I'm not necessarily taking that position, but I can see convincing reasons to do so, and as such the reasoning in the article is also convincing.
That's not an opinion, that's a fact. The only thing that's an opinion in what I said is what the final decision should be, not the fact that it's a mutable argument. Whereas their stance is based on false premises to begin with. If their opinion was "we realize arg0 can be set explicitly but too many people wrongly assume it can't, so we will follow the crowd" that would make their argument more compelling.
This isn't just "I can set it to something else if I go out of my way", this is "systems provide well-documented and standardized methods for setting this parameter to something else, and there are some widely used programs using precisely this feature." It's not common but that's exactly what default parameters are for: uncommon-yet-valid use cases. Yet you seem to treat your opinion that this is an implicit contract as somehow sufficient for establishing that it's a contract, despite what I just mentioned indicating otherwise. What contract can you point to that mandates argv[0] be set to the program name?
Not every established common practice implies a contract to follow that practice. It also matters what the reason for that practice is, and whom it's even relevant to. Like just because most people take the highway when driving from SF to LA that doesn't mean you're breaching some sort of contract by opting to take a side road.

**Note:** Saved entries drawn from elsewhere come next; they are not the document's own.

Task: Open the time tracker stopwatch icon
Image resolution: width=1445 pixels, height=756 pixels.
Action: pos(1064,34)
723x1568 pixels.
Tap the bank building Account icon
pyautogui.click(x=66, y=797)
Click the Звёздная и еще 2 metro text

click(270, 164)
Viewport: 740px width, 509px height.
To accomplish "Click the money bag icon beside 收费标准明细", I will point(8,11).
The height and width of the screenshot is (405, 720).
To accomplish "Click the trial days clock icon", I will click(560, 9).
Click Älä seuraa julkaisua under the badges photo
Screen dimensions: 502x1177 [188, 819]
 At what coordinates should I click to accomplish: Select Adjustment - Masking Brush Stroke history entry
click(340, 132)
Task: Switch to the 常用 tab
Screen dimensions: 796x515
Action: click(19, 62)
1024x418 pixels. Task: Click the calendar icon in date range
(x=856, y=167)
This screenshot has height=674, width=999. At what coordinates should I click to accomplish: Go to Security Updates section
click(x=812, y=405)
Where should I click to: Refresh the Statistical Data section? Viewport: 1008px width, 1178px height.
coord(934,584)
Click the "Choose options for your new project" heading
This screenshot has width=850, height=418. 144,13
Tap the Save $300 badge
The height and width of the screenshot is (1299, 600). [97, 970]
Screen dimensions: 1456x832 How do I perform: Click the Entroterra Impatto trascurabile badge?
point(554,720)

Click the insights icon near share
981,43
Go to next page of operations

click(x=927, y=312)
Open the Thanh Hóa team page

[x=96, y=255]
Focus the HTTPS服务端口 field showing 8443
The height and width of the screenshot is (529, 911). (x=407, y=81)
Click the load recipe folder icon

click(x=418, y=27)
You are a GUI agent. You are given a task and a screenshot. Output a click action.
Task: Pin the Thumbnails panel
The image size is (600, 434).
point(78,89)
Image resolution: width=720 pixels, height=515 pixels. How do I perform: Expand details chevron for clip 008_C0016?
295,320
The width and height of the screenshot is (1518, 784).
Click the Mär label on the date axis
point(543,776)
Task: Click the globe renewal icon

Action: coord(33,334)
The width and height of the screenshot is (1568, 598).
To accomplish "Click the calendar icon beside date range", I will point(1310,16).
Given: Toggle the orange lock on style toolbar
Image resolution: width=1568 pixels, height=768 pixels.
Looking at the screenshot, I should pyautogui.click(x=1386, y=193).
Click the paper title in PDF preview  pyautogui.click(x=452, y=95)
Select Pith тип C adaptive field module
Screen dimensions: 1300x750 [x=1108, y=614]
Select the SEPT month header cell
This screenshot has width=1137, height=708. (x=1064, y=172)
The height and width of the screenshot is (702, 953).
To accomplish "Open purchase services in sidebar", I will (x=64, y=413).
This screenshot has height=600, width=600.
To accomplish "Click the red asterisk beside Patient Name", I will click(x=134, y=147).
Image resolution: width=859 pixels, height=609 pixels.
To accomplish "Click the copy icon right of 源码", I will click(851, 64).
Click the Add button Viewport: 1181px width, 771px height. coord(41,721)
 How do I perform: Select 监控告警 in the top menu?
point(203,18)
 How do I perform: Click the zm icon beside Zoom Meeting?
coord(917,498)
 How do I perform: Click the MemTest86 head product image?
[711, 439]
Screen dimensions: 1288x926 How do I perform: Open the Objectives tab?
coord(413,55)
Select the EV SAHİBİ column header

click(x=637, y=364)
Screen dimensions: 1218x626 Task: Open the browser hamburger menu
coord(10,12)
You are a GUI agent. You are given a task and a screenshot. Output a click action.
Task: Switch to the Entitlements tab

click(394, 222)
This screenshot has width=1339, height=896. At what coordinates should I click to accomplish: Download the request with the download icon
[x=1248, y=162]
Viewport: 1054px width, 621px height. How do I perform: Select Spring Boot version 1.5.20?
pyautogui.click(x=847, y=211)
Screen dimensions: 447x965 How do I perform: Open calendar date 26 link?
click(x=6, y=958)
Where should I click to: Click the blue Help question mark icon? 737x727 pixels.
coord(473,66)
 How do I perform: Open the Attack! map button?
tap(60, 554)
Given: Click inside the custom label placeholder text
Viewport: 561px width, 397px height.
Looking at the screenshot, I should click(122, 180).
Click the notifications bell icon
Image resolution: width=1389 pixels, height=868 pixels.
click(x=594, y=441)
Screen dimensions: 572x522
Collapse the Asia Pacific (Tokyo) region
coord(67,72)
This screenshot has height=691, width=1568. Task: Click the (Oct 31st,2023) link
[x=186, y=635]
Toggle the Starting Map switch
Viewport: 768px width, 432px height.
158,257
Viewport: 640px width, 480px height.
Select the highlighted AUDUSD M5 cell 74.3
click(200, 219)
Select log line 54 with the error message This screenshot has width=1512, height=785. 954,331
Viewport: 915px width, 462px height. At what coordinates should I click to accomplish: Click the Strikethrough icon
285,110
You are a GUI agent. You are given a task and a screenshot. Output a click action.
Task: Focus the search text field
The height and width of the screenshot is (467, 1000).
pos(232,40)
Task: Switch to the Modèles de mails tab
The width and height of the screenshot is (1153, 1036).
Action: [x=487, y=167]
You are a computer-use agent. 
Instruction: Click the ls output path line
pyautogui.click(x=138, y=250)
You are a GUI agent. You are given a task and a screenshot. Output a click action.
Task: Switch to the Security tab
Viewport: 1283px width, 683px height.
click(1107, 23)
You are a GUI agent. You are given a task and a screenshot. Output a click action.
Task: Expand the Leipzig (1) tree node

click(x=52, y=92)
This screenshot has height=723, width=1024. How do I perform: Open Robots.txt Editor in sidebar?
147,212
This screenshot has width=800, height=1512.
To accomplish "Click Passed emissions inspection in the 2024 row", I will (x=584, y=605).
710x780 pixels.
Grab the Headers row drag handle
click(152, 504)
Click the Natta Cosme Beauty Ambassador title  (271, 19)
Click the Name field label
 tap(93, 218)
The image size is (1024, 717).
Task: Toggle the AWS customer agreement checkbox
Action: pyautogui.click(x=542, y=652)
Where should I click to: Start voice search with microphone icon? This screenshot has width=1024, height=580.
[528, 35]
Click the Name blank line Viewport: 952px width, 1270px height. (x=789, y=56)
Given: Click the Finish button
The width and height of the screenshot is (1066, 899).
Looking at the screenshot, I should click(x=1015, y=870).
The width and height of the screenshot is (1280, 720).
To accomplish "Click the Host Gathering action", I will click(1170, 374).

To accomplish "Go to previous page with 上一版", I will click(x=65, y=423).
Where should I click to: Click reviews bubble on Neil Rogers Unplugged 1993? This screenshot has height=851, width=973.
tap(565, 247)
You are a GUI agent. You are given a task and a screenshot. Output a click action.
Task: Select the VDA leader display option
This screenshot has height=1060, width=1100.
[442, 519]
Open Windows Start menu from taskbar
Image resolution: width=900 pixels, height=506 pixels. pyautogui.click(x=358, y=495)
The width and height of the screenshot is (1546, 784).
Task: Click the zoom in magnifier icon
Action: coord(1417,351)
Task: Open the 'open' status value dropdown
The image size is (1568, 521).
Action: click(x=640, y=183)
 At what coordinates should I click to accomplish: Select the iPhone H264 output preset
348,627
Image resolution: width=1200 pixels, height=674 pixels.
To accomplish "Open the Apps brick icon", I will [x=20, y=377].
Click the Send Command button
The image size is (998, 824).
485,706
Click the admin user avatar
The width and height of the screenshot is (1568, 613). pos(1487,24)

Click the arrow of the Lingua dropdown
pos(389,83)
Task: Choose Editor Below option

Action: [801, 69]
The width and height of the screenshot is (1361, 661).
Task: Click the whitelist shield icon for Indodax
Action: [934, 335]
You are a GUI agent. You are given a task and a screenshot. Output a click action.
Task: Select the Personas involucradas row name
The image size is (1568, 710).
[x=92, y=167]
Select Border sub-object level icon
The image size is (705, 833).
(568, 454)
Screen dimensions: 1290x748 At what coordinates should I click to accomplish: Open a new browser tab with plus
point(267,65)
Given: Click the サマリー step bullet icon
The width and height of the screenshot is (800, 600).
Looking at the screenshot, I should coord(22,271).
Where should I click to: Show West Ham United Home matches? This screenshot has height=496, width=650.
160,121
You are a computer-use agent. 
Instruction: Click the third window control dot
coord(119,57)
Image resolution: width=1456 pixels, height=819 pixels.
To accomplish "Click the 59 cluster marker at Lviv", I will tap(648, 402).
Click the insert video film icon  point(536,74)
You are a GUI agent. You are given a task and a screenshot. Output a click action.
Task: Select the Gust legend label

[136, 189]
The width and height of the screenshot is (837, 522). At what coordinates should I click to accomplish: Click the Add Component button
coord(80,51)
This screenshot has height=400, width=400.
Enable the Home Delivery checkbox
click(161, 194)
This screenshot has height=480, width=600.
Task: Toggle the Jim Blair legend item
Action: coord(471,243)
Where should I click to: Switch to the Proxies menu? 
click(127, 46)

There are two practices here. One is passing the program name to arg0. The other is never making some use of arg0. Both of these are established because they're the most convenient things to do by default, and because people rarely have a reason to deviate from them. That's it. Heck, if there was some contract to ignore arg0 then people wouldn't feel any contractual obligation to pass the program name to begin with, since it should be getting ignored anyway - that argument is pretty self defeating. Moreover, I think your position is effectively equivalent to saying "if you don't want a common practice to become a contract, then you must go out of your way and inconvenience yourself to deviate from that practice for absolutely no other reason than to make this very statement true", which is a rather bizarre (and inefficient) expectation from everyone around you.